## start Data entries

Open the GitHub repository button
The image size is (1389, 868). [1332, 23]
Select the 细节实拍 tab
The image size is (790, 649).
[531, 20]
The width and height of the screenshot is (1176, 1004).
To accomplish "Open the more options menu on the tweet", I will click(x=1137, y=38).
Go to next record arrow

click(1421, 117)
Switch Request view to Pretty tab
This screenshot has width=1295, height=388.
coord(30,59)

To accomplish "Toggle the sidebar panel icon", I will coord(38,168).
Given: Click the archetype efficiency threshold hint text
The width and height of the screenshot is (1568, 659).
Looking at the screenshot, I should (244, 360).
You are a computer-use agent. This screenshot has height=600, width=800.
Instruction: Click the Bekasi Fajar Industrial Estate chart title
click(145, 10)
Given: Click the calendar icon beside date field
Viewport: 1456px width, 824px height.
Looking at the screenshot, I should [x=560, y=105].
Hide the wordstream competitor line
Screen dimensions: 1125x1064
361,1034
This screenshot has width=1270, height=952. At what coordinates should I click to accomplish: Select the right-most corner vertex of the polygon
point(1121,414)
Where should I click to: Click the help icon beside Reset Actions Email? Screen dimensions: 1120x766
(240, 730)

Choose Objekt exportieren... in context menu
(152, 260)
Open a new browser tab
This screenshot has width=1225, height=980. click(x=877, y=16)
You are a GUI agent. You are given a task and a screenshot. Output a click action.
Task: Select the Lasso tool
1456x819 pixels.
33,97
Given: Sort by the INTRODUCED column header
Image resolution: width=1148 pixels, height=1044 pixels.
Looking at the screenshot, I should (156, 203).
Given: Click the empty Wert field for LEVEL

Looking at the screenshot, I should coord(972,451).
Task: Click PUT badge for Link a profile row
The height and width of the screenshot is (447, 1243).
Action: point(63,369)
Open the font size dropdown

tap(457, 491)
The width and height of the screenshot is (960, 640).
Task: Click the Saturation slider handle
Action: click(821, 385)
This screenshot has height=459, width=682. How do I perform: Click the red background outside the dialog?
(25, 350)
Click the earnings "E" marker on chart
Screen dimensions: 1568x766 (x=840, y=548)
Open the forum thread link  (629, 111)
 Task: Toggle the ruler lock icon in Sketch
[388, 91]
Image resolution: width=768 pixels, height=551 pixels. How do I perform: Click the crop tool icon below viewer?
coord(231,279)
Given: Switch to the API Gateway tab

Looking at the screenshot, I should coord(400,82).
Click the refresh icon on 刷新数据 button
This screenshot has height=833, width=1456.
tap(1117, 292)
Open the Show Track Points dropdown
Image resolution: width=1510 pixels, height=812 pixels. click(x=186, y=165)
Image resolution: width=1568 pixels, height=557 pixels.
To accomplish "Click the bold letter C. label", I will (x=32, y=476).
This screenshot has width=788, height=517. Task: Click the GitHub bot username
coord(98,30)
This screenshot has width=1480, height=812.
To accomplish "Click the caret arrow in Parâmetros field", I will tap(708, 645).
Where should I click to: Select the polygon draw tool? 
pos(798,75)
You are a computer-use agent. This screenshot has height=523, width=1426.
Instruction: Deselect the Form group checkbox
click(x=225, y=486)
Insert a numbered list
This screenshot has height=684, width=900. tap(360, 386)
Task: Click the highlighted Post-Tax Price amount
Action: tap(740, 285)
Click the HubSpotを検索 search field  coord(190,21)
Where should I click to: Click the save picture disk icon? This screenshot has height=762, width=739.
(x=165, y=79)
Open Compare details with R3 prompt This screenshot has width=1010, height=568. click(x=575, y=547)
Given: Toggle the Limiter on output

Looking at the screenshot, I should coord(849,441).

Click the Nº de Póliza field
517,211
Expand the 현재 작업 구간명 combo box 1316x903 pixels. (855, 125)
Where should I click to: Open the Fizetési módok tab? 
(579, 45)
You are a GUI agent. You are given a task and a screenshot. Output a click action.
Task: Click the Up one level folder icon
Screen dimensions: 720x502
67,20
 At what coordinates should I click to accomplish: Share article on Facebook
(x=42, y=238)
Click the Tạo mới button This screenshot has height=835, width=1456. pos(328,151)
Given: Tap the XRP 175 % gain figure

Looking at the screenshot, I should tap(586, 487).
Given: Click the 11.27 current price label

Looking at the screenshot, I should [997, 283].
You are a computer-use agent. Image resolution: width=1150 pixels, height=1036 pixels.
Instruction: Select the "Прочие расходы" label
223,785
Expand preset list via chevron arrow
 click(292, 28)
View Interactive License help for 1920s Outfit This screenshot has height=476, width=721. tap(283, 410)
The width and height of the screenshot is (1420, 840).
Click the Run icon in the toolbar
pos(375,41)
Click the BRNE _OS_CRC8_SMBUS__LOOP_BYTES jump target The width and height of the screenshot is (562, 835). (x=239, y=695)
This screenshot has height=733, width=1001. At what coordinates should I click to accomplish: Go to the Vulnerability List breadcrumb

## end Data entries

* To be done *
Reproduce verbatim the stretch of entries above that opens with the line containing "Task: Toggle the ruler lock icon in Sketch" and closes with the line containing "Image resolution: width=1510", including both of those lines.

* Exercise response *
 Task: Toggle the ruler lock icon in Sketch
[388, 91]
Image resolution: width=768 pixels, height=551 pixels. How do I perform: Click the crop tool icon below viewer?
coord(231,279)
Given: Switch to the API Gateway tab

Looking at the screenshot, I should coord(400,82).
Click the refresh icon on 刷新数据 button
This screenshot has height=833, width=1456.
tap(1117, 292)
Open the Show Track Points dropdown
Image resolution: width=1510 pixels, height=812 pixels. click(x=186, y=165)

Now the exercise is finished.